Fear and Greed
02 March 2020
Markets last week went from one extreme to another, as equities bounce back in response to ‘whatever it takes’ policy promises.
5 min read
02 Mar 2020
The trouble with most economic data now is that it is not timely, and fails to capture the COVID-19 effect. Thus February Consumer Confidence (-7 vs -9) and January Mortgage Approvals (70.9k vs 67.9k) both reflect the heady days of optimism following the election. Even the latest Markit PMI Manufacturing reading (51.7 vs 51.9) hardly wobbled. Let’s see what the next few weeks bring.
A similar story here, with, for example, Housing data, continuing to show a robust market. One feature was the still very low level of inflation, just 1.63% as measured by the Core PCE. The market is now pricing in two quarter point interest rate cuts before the summer in response to the virus.

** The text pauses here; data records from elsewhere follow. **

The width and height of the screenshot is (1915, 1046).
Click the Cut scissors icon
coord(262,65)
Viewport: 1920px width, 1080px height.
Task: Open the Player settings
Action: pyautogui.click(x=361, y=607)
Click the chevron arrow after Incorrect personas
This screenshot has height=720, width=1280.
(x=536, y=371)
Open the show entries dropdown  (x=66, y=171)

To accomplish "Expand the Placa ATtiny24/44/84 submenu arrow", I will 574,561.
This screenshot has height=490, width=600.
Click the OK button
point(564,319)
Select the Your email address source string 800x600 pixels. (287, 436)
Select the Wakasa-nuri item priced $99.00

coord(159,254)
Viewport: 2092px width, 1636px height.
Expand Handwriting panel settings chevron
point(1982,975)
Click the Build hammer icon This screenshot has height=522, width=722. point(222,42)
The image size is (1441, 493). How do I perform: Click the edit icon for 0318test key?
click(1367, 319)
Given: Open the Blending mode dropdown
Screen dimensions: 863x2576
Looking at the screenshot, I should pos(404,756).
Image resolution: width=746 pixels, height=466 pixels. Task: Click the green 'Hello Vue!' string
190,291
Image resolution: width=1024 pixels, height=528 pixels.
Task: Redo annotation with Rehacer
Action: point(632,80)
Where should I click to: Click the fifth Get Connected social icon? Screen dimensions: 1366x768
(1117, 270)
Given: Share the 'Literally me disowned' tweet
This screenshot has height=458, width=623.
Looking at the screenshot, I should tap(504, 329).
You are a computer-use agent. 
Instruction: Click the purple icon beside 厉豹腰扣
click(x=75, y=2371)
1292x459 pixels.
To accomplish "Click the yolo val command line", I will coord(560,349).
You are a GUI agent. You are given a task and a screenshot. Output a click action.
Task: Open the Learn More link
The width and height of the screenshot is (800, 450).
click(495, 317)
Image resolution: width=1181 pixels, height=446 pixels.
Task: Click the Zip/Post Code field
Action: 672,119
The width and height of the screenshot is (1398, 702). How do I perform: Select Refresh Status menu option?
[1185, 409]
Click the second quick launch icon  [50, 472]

The latest Manufacturing PMI reading ticked up from 49.1 to 49.2. Hardly a boom, but another sign that growth trends were definitely turning for the better before the outbreak, which is a source of much-needed comfort.
We saw the first real sign of the economic damage inflicted by COVID-19 in the PMI data released over the weekend, with the Services number plummeting (and for once the word is appropriate!) from 54.1 to 29.6. Manufacturing also dropped from 51.1 to 40.3. Hardly surprising, all things considered, and suggesting close to zero growth in China in the first quarter.